++++ Kutipan Teks ++++
Jakarta, Kemendikdasmen - Kemampuan
numerasi memegang peran penting untuk membentuk pola pikir logis, kritis dan
sistematis pada murid. Berbagai penelitian menunjukkan bahwa capaian numerasi
di satuan pendidikan Indonesia masih tergolong rendah. Sedangkan kecakapan
numerasi sangat berpengaruh dengan kemampuan murid dalam mengambil keputusan
berbasis data dan memecahkan masalah pada situasi nyata dalam kehidupan
sehari-hari.
Sebagai informasi, dalam Data Rapor Pendidikan 2022 menunjukkan bahwa dua dari tiga murid jenjang SD memiliki kecakapan numerasi yang jauh di bawah kompetensi minimum. Hasil ini mirip dengan temuan PISA 2022, yakni kemampuan sains pelajar Indonesia yang baru mencapai tingkat dasar, artinya baru mampu mengidentifikasi fenomena ilmiah dengan sederhana.
Dalam upaya untuk
menjawab tantangan tersebut, Direktorat Jenderal Guru, Tenaga Kependidikan dan
Pendidikan Guru, Kementerian Pendidikan Dasar dan Menengah (Ditjen GTKPG),
Nunuk Suryani, mendorong penguatan budaya numerasi di sekolah melalui Gerakan
Numerasi Nasional.
“Jika bicara tentang
numerasi, sebagian besar orang akan berpikir bahwa hal itu identik dengan
matematika dan ilmu hitung. Karena seringkali jadi menimbulkan kesan sulit dan
menjadi momok bagi murid yang berdampak kepada rasa pesimis dalam mempelajarinya.
Kita akan luruskan, jika numerasi bukanlah sesuatu hal yang sulit, apabila
memahami konteksnya dengan benar,” ujar Dirjen Nunuk pada siaran langsung di
Instagram “Ngopi Bareng Bu Nunuk”, Rabu (30/4).
Dirjen Nunuk
mengungkapkan bahwa Gerakan Numerasi Nasional ini merupakan kolaborasi lintas
pemangku kepentingan untuk meningkatkan kompetensi pendidik dan tenaga
kependidikan dalam merancang strategi pembelajaran yang kaya akan numerasi.
Lebih lanjut, ia
menekankan kepada para guru tentang pentingnya metode pengajaran Matematika
yang menyenangkan, bermakna dan menggembirakan. Sehingga diharapkan agar
mengubah stigma negatif dan murid-murid menjadi lebih antusias karena dapat
merasakan manfaatnya secara langsung dalam kehidupan sehari-hari.
Pada kesempatan yang
sama, Direktur Guru Pendidikan Dasar, Rachmadi Widdiharto, menambahkan tentang
peran penting para guru dalam mewujudkan tujuan Gerakan Numerasi Nasional.
Menurutnya, guru perlu mengembangkan tiga aspek kompetensi untuk mendukung
gerakan ini.
++++ Entri yang Diberikan ++++
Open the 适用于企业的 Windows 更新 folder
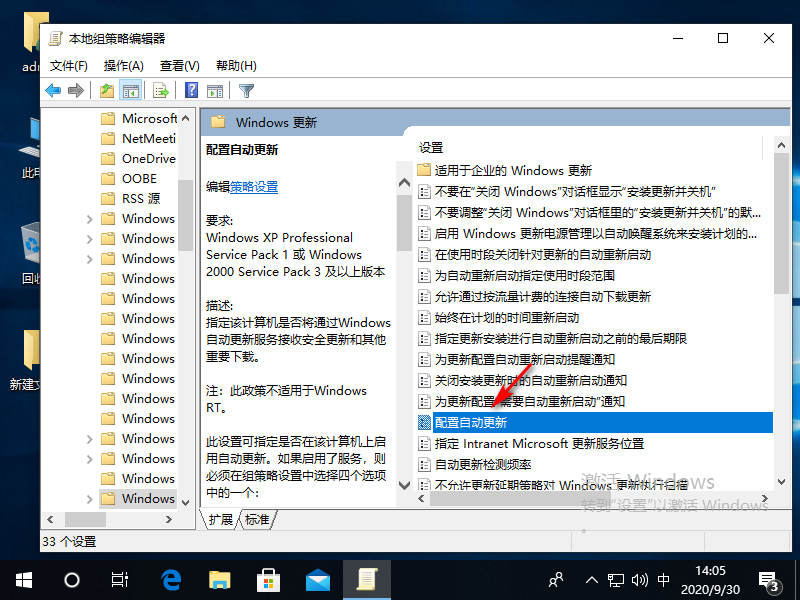 pyautogui.click(x=512, y=170)
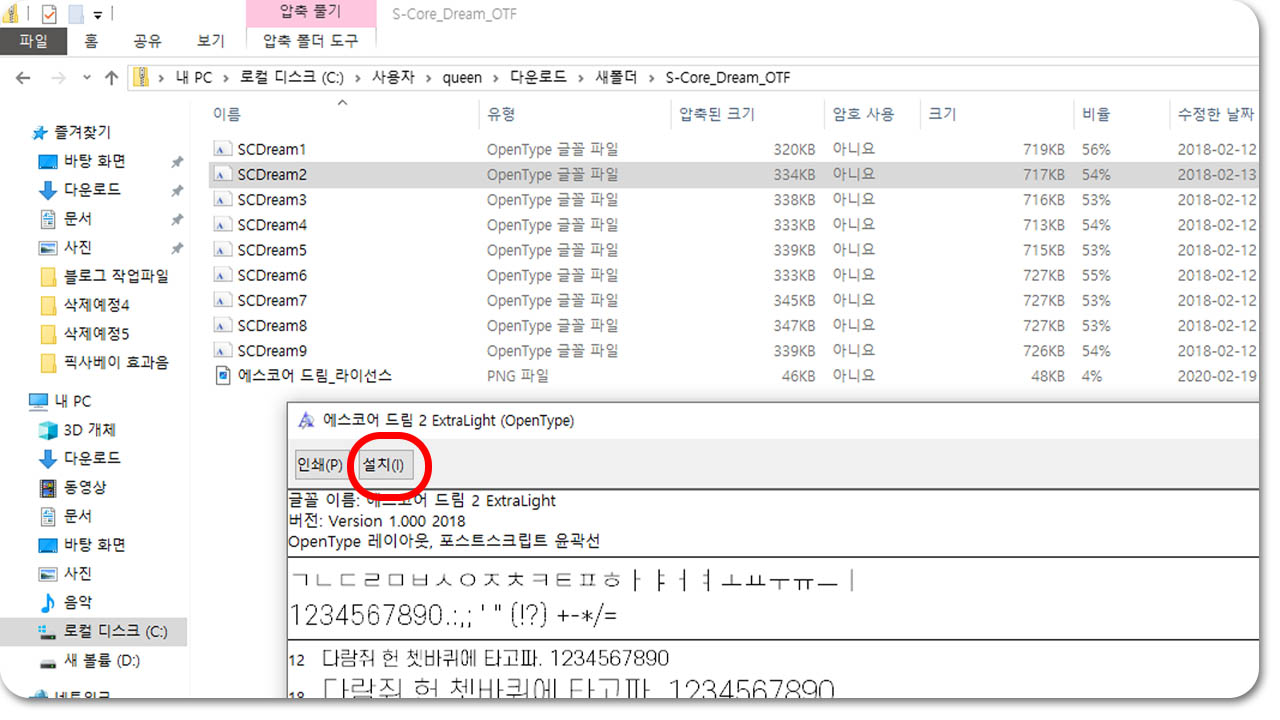Select the SCDream1 OpenType font file icon
The image size is (1280, 720).
point(222,148)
++++
» **Tujuan A**
Jawab pertanyaan berikut berdasarkan kutipan teks tentang numerasi:
(i) Menurut Data Rapor Pendidikan 2022, berapa banyak murid jenjang SD yang kecakapan numerasinya jauh di bawah kompetensi minimum?
(ii) Apa nama siaran langsung di Instagram tempat Dirjen Nunuk berbicara pada Rabu (30/4)?
(iii) Menurut Rachmadi Widdiharto, berapa aspek kompetensi yang perlu dikembangkan guru untuk mendukung Gerakan Numerasi Nasional?
» **Tujuan B**
Tolong tulis ulang paragraf dalam kutipan teks tentang numerasi yang diawali "Sebagai informasi, dalam Data Rapor Pendidikan 2022" menjadi daftar singkat, dengan tetap memuat fakta-fakta utamanya.
» **Tujuan C**
Sebutkan semua sifat metode pengajaran Matematika yang pentingnya ditekankan Dirjen Nunuk kepada para guru dalam kutipan teks tentang numerasi.

» **Jawaban Latihan A**
(i) Dua dari tiga murid.
(ii) "Ngopi Bareng Bu Nunuk".
(iii) Tiga aspek.

» **Jawaban Latihan B**
- Data Rapor Pendidikan 2022: dua dari tiga murid SD memiliki kecakapan numerasi jauh di bawah kompetensi minimum.
- Temuan PISA 2022 serupa: kemampuan sains pelajar Indonesia baru mencapai tingkat dasar.
- Artinya, pelajar baru mampu mengidentifikasi fenomena ilmiah secara sederhana.

» **Jawaban Latihan C**
- Menyenangkan
- Bermakna
- Menggembirakan